Tuesday, September 4, 2012

Cartels, or how corporations and the government gang bang your wallet


Cartel cases and how the mafia states benefit from it.

Prior to the case, shoemakers A and B are the only participants in the market, and sell their shoes for 100 zlitos a pair.


Shoemaker A and B aggree on a price mark of 200 zlitos for a pair of shoes.

This of course is unheard of, as it would've been enough to buy 2 pairs a year ago.

However.. you do need that pair of shoes and you pay for it.

The evil shoemaker (A or B) receives 160 zlitos, and the mafia state gets 40 zlitos (let's assume they have a simple clean 20% vat rate).


Later on, after many complaints, the state will investigate the matter using the zlitos you and every other citizen of zlitland paid in taxes last year.

When that succeeds, shoemaker A and B will both be fined <fine amount> zlitos, which the mafia state will then use partly for your own good, partly for their own good.

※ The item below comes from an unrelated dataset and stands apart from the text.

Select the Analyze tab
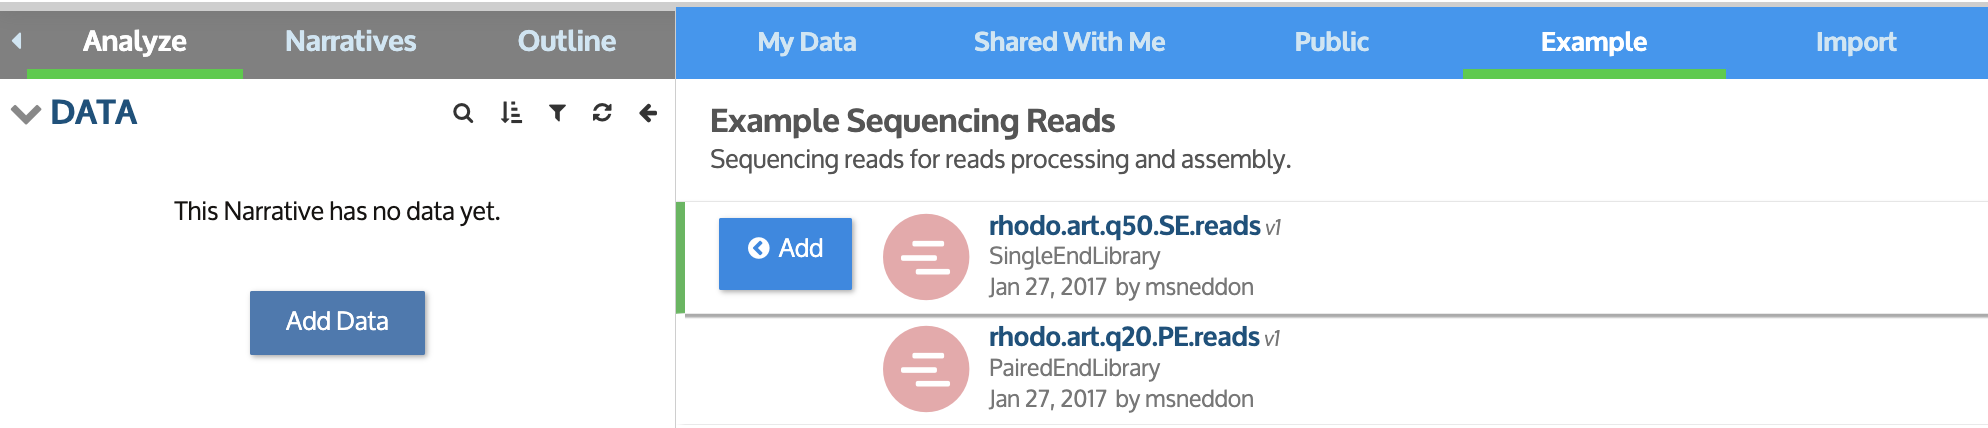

So in a sense, what really happenned here is that the state leveraged another tax on the shoes in the following manner :

step 1 : 200 zlitos pair'o'shoes purchase -> 160 shoemaker , 40 state

step 2 : cartel fine  -> -2mil shoemaker,+2mil state
fine amount per pair'o'shoes -> -40 shoemaker, +40 state
(for the sake of the argument, we'll consider it happens after 50.000 pairs have been sold)

step 3 : shoemakers tax on profit -> (120*33%*20% = 8) -8 shoemaker, +8 state
(for the sake of the argument, we will consider a low 33% real profit rate (i.e. before accountance conceals most of it) and a moderate 20% profit tax )


Normal mode -> 100 zlitos pair'o'shoes -> 75 shoemaker (100%), 25 state (100%)

Cartel mode -> 200 zlitos pair'o'shoes -> 112 shoemaker (149%), 88 state (352%)



Now you know why the fines required by the states are always lower than the profits generated by the illegal arrangement...

... and that is what happens when everything else is legal.